■ **Work to be completed**
Once every line below has been checked for "Expand", give only the number of lines that have it.

Collected data entries
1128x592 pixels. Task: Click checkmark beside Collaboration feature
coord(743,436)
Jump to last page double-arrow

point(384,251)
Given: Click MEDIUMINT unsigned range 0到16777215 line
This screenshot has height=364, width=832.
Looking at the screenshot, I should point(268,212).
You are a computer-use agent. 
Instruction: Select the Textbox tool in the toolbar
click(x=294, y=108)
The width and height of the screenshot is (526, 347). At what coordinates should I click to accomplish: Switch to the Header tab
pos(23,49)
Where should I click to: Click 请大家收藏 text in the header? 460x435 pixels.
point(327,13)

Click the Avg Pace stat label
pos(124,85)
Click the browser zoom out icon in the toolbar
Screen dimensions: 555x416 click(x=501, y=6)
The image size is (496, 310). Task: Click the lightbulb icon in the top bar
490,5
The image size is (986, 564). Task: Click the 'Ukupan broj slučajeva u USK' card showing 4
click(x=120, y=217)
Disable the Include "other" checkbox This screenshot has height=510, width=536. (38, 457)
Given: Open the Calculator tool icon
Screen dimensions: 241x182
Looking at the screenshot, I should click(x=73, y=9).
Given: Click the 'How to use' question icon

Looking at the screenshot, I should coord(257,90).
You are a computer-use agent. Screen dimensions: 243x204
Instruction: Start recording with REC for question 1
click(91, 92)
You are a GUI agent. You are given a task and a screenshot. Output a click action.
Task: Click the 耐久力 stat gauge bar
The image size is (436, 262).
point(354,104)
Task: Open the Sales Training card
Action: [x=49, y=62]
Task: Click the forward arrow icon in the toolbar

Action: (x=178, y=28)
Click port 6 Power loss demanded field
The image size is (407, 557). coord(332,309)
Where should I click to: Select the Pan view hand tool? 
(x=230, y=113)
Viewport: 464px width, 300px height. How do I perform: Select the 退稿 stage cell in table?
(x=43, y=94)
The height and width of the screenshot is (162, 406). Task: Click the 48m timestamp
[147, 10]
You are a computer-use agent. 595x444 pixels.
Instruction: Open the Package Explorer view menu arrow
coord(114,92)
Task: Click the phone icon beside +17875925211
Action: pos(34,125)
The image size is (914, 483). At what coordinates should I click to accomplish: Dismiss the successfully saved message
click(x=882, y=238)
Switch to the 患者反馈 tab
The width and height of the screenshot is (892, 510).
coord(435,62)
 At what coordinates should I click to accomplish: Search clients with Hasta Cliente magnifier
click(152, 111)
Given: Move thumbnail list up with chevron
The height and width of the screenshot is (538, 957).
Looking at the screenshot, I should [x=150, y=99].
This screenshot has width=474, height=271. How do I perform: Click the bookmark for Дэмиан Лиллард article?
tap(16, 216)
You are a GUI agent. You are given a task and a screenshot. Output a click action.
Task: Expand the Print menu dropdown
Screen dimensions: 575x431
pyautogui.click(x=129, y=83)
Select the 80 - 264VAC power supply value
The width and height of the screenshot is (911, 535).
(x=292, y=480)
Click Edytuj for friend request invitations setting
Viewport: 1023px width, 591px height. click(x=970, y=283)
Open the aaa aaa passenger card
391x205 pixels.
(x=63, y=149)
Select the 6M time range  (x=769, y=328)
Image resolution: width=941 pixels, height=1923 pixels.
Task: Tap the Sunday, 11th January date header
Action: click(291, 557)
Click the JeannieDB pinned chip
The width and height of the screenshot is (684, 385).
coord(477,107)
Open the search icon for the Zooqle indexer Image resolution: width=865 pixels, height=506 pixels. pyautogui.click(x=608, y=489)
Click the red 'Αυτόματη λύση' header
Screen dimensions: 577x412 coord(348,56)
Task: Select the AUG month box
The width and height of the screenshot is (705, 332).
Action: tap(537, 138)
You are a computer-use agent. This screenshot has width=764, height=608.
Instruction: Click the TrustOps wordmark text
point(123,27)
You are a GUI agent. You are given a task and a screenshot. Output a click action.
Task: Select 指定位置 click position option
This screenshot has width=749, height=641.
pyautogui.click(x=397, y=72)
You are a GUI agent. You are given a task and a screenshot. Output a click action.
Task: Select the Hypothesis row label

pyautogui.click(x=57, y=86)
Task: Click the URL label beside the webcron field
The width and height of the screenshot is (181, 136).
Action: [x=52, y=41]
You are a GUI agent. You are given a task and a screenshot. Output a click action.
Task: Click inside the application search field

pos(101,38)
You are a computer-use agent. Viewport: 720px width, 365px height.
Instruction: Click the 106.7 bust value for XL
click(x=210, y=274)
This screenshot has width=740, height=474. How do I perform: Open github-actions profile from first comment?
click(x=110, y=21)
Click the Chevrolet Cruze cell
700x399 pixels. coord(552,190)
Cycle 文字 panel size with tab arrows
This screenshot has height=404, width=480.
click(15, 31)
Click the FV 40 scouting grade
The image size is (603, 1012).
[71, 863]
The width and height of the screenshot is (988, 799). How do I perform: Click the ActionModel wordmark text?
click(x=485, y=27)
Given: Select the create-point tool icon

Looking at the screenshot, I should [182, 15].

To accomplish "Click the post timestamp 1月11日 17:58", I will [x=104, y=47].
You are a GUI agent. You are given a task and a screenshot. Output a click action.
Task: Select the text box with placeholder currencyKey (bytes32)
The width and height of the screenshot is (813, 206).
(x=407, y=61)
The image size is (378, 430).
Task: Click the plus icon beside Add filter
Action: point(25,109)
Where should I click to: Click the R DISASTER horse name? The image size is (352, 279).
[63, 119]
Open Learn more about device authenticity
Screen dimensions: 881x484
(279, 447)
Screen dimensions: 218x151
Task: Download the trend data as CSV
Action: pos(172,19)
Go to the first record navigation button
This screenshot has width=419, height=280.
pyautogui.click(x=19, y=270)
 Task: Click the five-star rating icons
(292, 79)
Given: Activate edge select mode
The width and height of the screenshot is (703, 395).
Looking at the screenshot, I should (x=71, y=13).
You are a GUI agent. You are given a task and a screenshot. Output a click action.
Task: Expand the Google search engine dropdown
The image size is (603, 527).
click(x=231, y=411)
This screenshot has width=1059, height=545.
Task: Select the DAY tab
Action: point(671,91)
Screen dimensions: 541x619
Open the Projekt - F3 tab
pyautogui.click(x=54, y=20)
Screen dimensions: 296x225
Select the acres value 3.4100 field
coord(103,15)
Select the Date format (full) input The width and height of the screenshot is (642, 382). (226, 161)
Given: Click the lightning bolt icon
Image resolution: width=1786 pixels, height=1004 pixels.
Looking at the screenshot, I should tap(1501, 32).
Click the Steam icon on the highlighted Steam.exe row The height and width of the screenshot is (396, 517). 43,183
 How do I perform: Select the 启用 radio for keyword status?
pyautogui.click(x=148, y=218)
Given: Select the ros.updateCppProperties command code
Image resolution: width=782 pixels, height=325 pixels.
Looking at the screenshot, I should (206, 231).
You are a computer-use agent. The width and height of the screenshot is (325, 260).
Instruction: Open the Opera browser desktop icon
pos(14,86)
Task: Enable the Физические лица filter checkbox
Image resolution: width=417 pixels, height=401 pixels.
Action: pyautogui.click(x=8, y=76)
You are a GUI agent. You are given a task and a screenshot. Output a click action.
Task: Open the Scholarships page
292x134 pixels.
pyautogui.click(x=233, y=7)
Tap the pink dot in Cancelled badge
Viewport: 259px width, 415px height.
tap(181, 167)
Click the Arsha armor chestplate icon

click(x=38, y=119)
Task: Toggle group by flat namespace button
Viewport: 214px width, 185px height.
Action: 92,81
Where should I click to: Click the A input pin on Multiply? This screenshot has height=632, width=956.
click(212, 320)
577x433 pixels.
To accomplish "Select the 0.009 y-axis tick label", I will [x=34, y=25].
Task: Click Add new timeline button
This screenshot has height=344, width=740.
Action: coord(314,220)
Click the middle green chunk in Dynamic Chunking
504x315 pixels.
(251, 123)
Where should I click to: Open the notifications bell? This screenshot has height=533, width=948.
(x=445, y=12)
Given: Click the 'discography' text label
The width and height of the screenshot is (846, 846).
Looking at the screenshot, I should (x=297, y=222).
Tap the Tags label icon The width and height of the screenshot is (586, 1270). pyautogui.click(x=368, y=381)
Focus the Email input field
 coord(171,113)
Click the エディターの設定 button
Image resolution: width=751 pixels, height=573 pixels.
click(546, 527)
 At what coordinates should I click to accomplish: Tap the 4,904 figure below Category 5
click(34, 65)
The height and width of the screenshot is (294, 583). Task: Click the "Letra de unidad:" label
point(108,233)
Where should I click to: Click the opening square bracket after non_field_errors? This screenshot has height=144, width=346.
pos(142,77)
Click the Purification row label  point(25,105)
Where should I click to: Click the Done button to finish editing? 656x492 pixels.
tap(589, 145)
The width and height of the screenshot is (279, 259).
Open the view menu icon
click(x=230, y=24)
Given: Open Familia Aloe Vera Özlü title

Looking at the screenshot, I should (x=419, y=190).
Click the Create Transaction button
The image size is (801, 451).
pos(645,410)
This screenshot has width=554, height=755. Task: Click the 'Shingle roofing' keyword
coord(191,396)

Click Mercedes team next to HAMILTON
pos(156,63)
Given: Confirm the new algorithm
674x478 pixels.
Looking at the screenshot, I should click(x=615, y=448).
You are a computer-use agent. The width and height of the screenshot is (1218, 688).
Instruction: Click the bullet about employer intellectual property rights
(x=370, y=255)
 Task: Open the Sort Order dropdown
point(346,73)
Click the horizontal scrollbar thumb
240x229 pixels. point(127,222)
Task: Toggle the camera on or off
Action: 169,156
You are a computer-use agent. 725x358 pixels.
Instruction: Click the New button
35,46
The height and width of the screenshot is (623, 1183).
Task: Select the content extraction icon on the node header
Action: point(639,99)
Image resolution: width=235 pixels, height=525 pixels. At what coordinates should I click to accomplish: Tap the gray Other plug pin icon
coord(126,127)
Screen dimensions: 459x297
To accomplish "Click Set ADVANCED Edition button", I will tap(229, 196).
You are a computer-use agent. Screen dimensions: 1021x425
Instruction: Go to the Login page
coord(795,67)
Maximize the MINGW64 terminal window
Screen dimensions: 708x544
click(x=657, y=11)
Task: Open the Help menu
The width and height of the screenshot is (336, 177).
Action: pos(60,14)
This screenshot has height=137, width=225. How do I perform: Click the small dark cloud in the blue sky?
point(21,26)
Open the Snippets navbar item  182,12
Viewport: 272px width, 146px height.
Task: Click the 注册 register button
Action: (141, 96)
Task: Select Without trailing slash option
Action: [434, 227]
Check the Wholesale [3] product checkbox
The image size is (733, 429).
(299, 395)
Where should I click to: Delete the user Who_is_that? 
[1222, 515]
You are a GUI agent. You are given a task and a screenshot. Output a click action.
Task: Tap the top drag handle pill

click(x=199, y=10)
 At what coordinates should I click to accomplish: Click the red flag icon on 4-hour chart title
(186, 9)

■ **Answer box**
2